It's one of the biggest controversies around preserving the world's wildlife, the conflict between local farmers and the animals that destroy their crops. Botswana in southern Africa is home to one of the last thriving herds of wild elephants. But they can be a menace to rural villagers who live on dollars a day. And the encounters are often violent, sometimes deadly. But in the village of Habu...

MOREETSI TSILE: (Speaking Tswana).

(SOUNDBITE OF RHYTHMIC CLAPPING)

CHANG: ...A nonprofit is trying to change that dynamic by organizing safari drives for local school kids. NPR's Nurith Aizenman joined their trip.

UNIDENTIFIED GROUP: (Speaking Tswana).

NURITH AIZENMAN, BYLINE: The kids, all sixth graders from Habu Primary, are gathered around open-top safari trucks. One of the guides, speaking in Botswana's Tswana language, asks, which animal are you most hoping to see?

TSILE: (Speaking Tswana).

AIZENMAN: Tau, they say in Tswana.

TSILE: The lion.

AIZENMAN: But the focus of this field trip is actually an animal these kids are a lot more familiar with elephants. Anybody else, raise of hands, whose - I ask, who's had a personal encounter with an elephant? The hands go up. And their stories point up why this field trip feels necessary. Every kid's experience has been awful. A tall boy named Fortune Kalaf comes forward. Even though he's so shy, he squeezes his eyes shut as he speaks.

FORTUNE KALAF: (Speaking Tswana).

AIZENMAN: Fortune says his family grows maize and pumpkins on their land, and the elephants are always coming in to eat it, ruining the crop before they can harvest it.

FORTUNE: (Speaking Tswana).

AIZENMAN: Last year, his uncle went after the elephants with a gun. Then a girl with a grave expression steps up.

LORATO ANDRECK: My name is Lorato.

AIZENMAN: Lorato Andreck says she was visiting her grandmother in a nearby town a few months ago when she heard screams.
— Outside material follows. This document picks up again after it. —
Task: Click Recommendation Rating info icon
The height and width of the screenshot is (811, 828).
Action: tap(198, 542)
LORATO: People say elephant, elephant.

AIZENMAN: A large male had wandered directly past the house. Lorato watched as her uncle, who had an intellectual disability, approached it - and the elephant attacked.
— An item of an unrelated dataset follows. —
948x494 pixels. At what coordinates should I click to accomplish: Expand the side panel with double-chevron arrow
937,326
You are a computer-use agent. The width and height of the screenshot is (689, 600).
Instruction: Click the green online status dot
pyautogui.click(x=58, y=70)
LORATO: Took him, threw him, hit the house. People were screaming, hey (speaking Tswana).

AIZENMAN: The elephant is killing somebody. The elephant is killing somebody. He was dead in minutes. Botswana is home to the world's largest population of elephants, but their habitat is shrinking and clashes like that are rising.

OTHUSITSE MOTAKELA: Who wants to sit at the front? Who wants to sit at the front, guys?

(SOUNDBITE OF VEHICLE ENGINE STARTING)

UNIDENTIFIED CHILD #1: (Imitating vehicle engine starting) Vroom. Go to elephants.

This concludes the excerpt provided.